EXTRACTO DE LA FUENTE ▸
┌──
Cuenta Adam Rutherford en A brief history of everyone who ever lived sobre la obsesión contemporánea de demostrar mediante pruebas de ADN que nuestros antepasados incluyen nombres ilustres como Carlomagno o Napoleón. Por simple vanidad o para arrogarnos algún tipo de pedigree que nos haga especiales, relevantes.
Rutherford explica de forma muy amena lo irrelevante de tales preocupaciones, pues por una parte los genes se diluyen mucho en apenas unas generaciones y por otra debido al crecimiento exponencial de nuestro árbol genealógico es estadísticamente muy probable que todos los europeos tengamos un antepasado en común hace apenas 600 años.
Yo, mientras tanto, no dejo de pensar que en ese deseo de contar y contarnos nuestra historia familiar intentando incorporar elementos de ascendencia noble nos aqueja la misma manía que en los reyes medievales se tradujo en la forzada elaboración de detalladísimas y falsas genealogías que los llevaban hasta el mismísimo Noé, en su ambición por poder proclamarse como los legítimos y verdaderos del imperio romano.
Esto último es algo que Jon Juaristi explica de maravilla en El bosque originario, del que he hablado por aquí en varias ocasiones. Ahora nos conformamos con menos: ya no pedimos aparecer en la biblia para ser emperadores de nada y nos basta con cierto abolengo folclórico del que presumir acodados en la barra de un bar.
└──
TU TAREA ▸ Reescribe el texto sobre las genealogías desde "Rutherford explica de" hasta "del imperio romano.", poniendo "monarcas" en lugar de "reyes".

(Registros de una fuente de datos)
┌──
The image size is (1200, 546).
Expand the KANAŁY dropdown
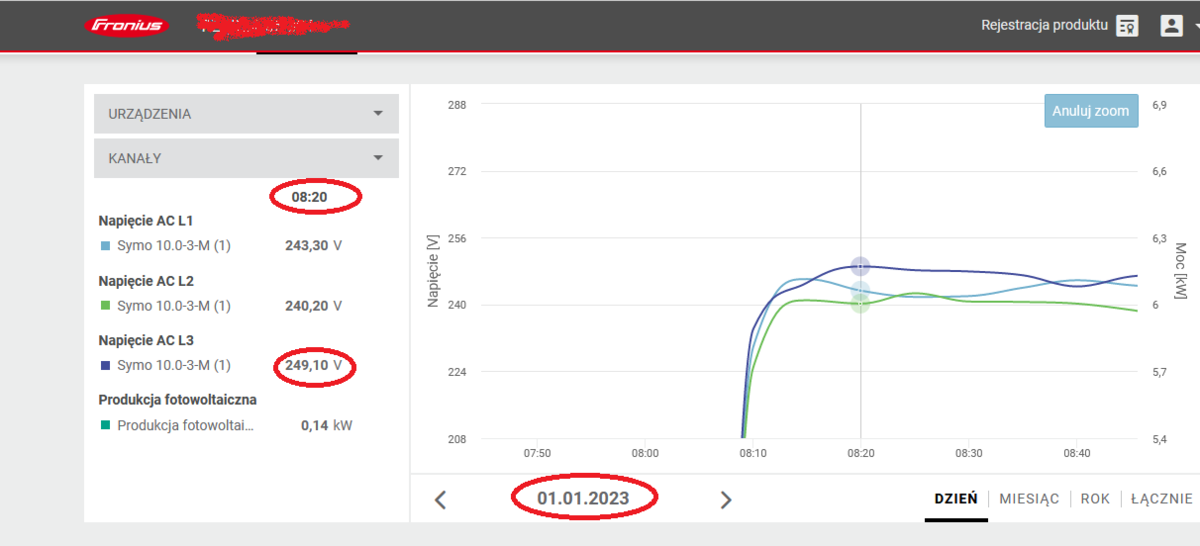tap(246, 158)
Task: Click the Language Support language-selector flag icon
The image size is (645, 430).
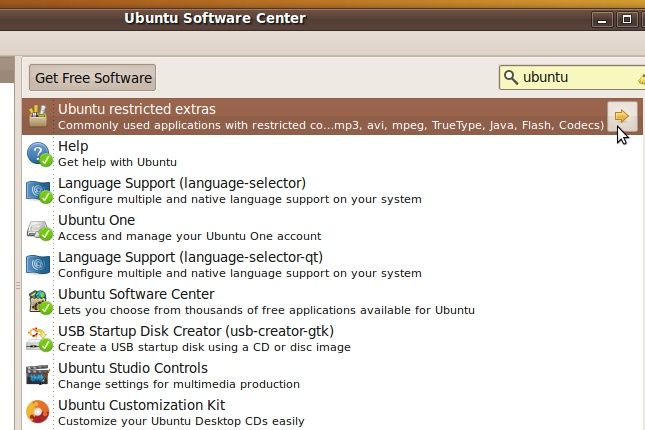Action: (39, 191)
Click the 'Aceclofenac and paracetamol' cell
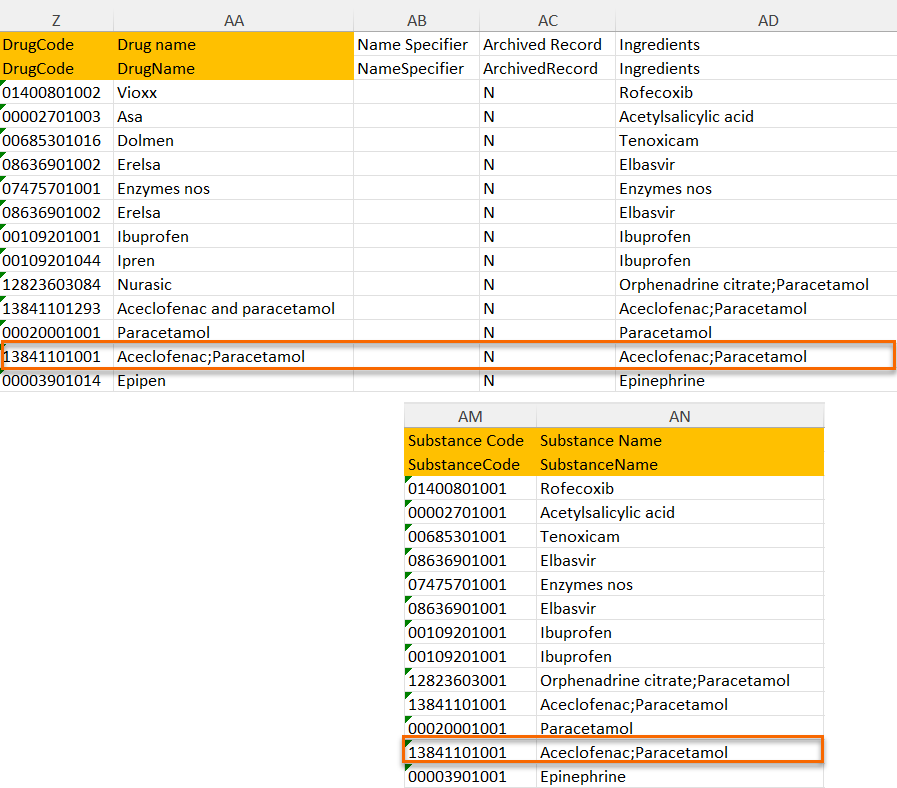The image size is (897, 788). point(234,309)
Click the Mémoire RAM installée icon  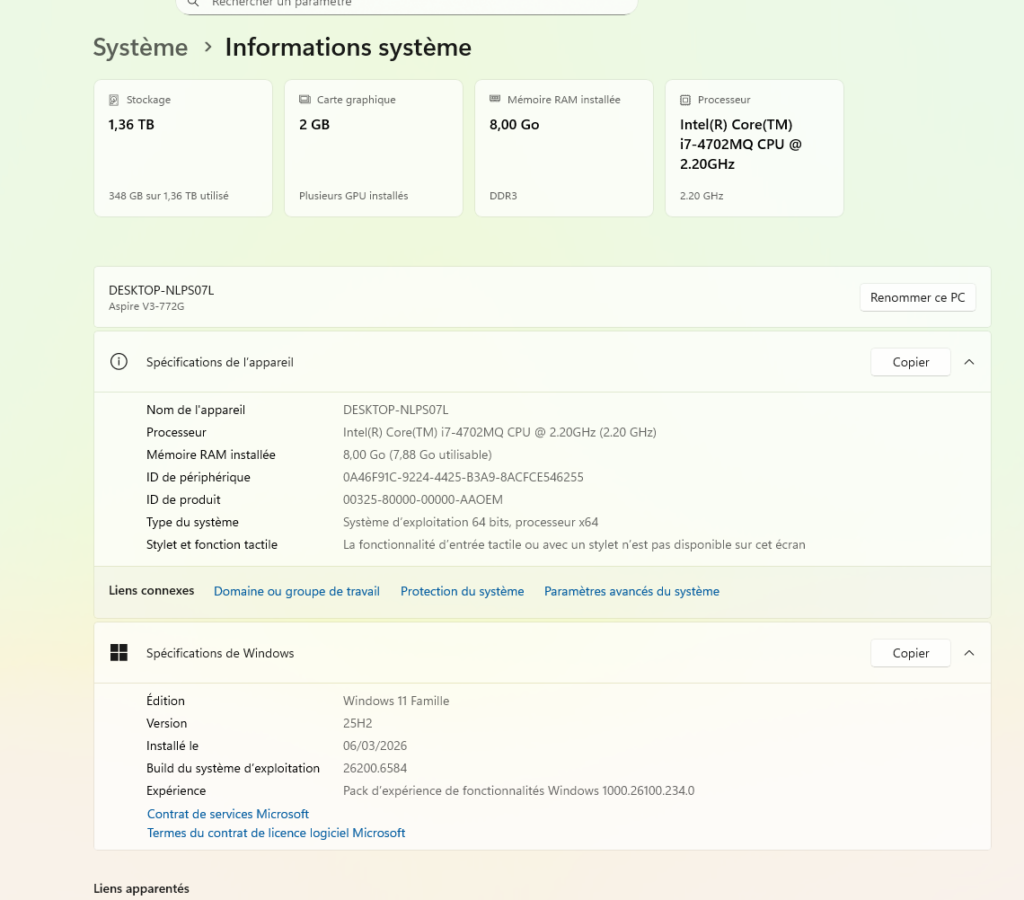coord(495,100)
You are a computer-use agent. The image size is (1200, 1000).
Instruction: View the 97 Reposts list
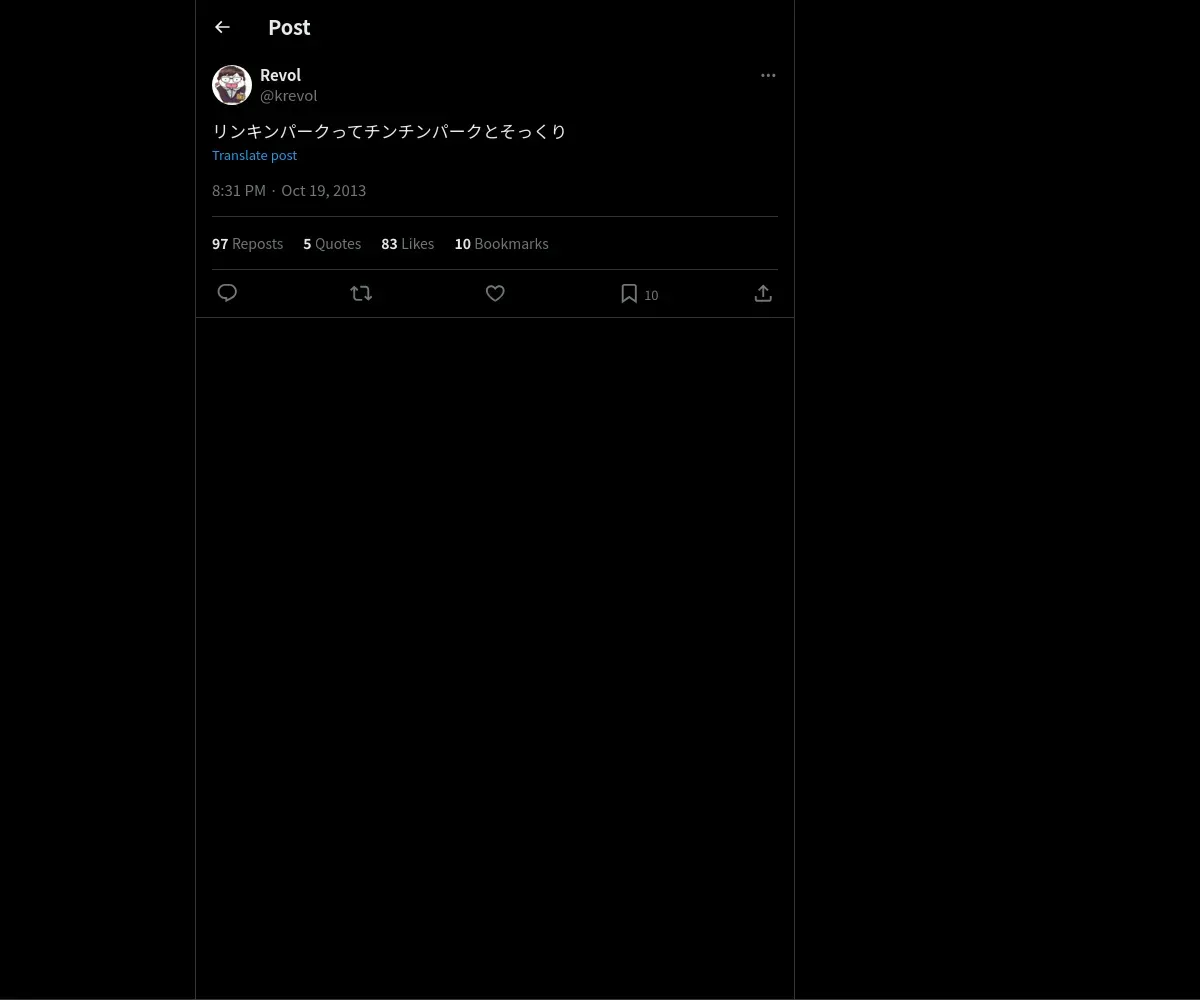(247, 244)
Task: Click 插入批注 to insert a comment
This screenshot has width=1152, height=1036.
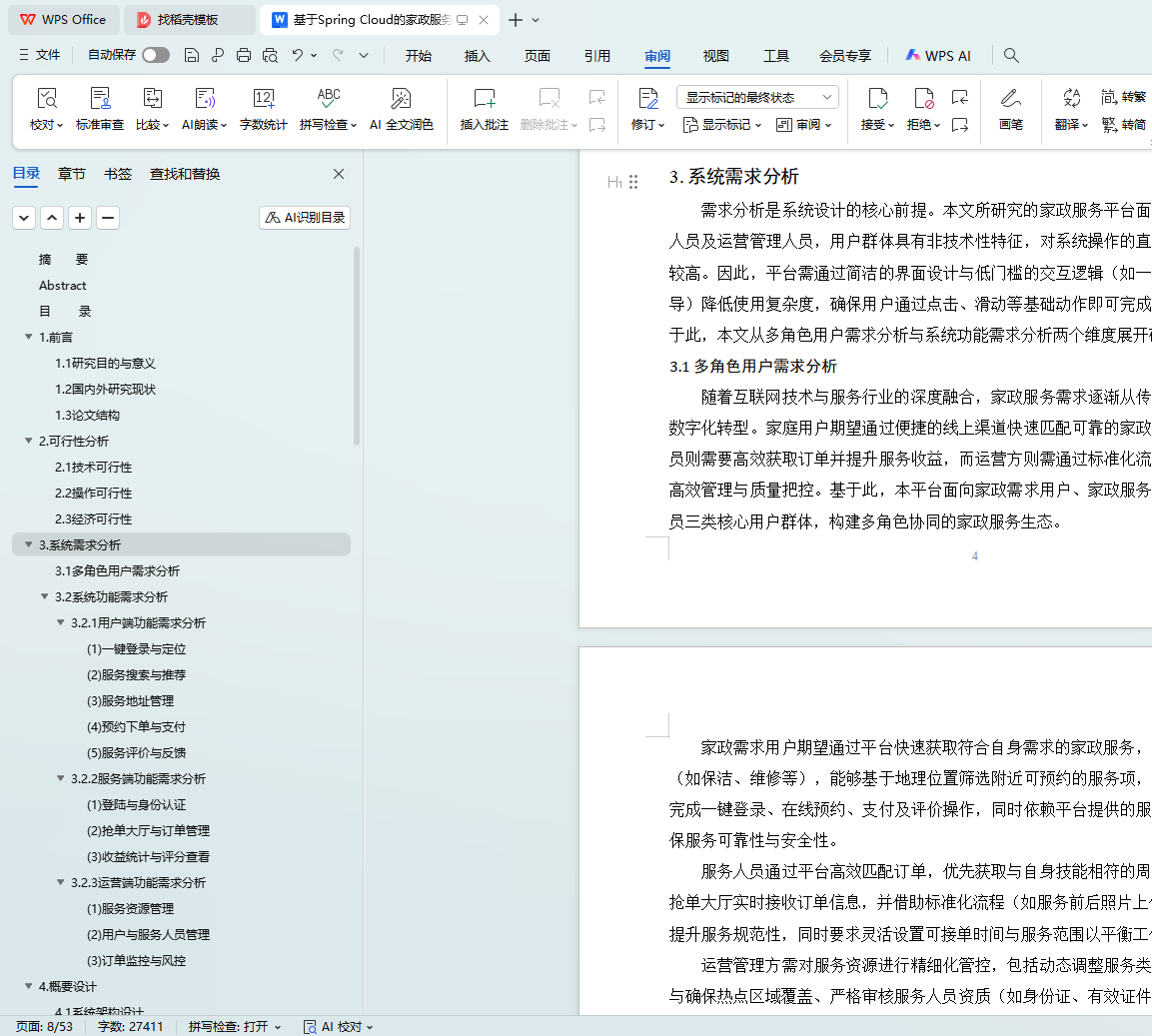Action: (484, 109)
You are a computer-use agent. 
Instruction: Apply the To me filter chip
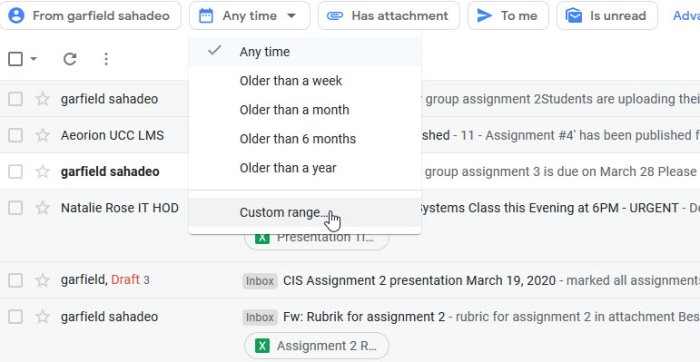[x=508, y=16]
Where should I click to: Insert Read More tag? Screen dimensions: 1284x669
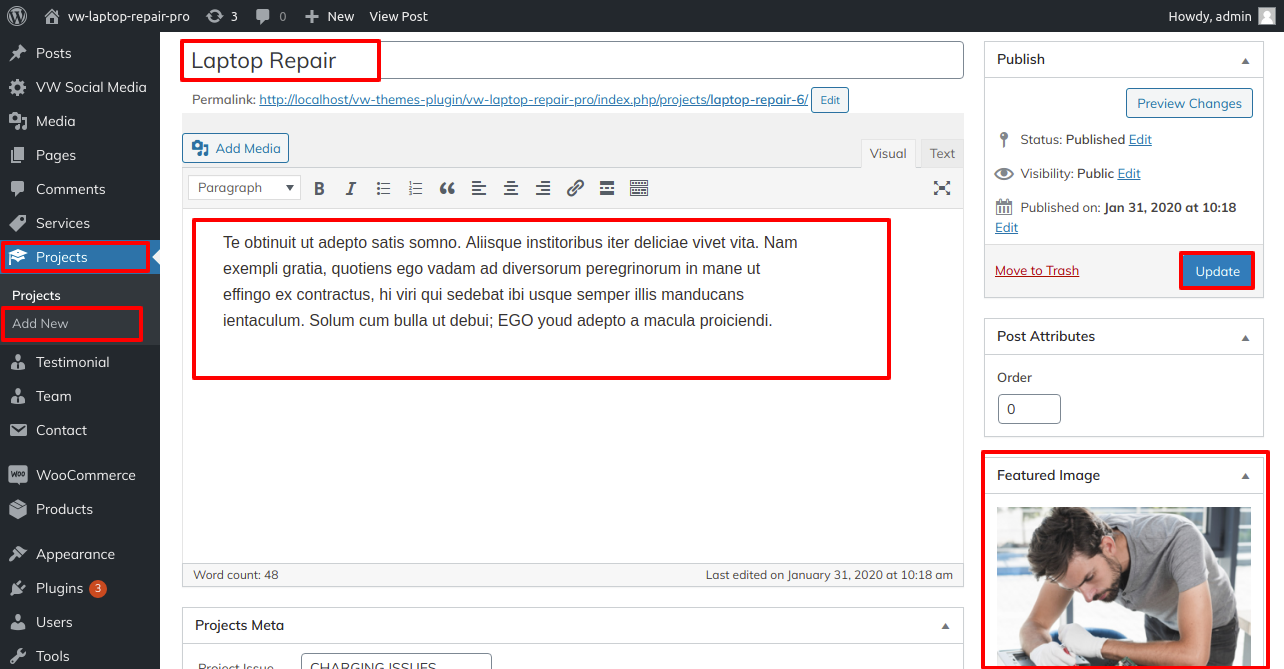point(607,188)
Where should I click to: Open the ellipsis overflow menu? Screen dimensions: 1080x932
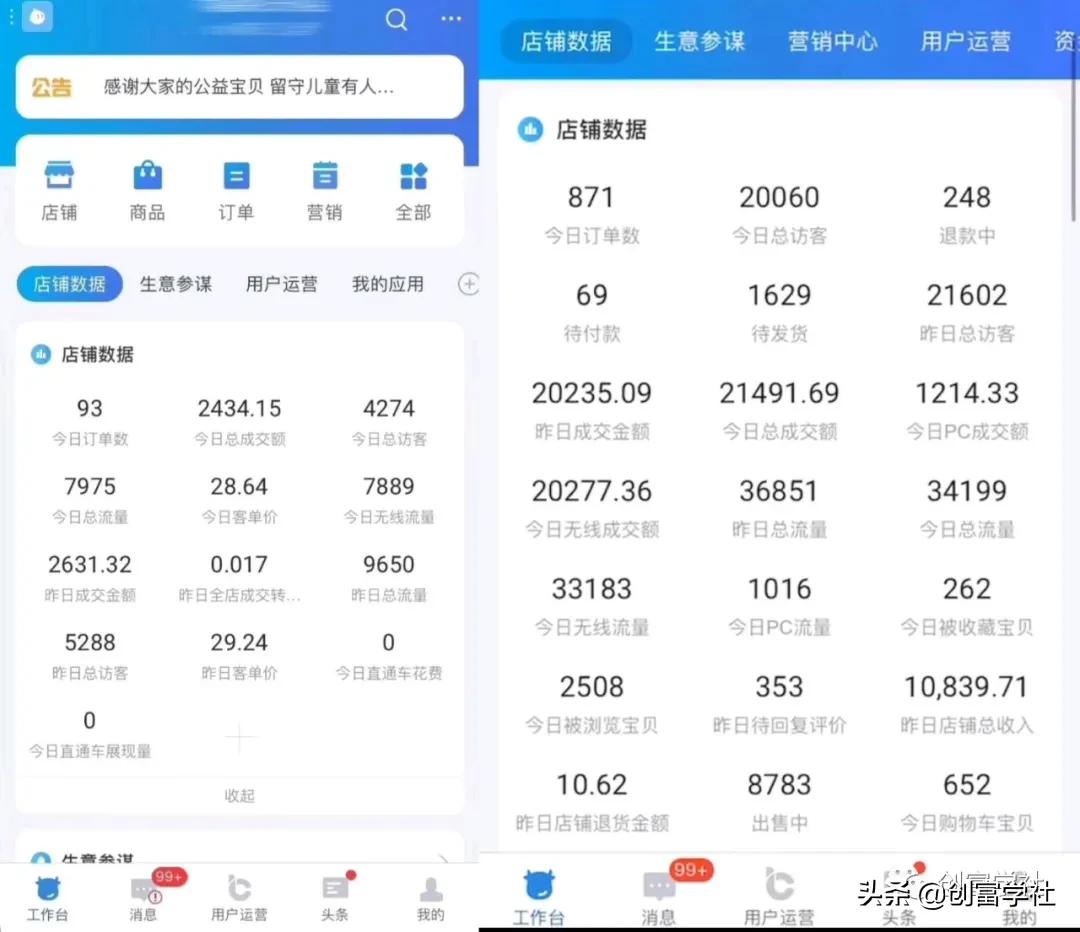coord(450,19)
└──
RESULTADO DEL EJERCICIO ▸
Rutherford explica de forma muy amena lo irrelevante de tales preocupaciones, pues por una parte los genes se diluyen mucho en apenas unas generaciones y por otra debido al crecimiento exponencial de nuestro árbol genealógico es estadísticamente muy probable que todos los europeos tengamos un antepasado en común hace apenas 600 años.
Yo, mientras tanto, no dejo de pensar que en ese deseo de contar y contarnos nuestra historia familiar intentando incorporar elementos de ascendencia noble nos aqueja la misma manía que en los monarcas medievales se tradujo en la forzada elaboración de detalladísimas y falsas genealogías que los llevaban hasta el mismísimo Noé, en su ambición por poder proclamarse como los legítimos y verdaderos del imperio romano.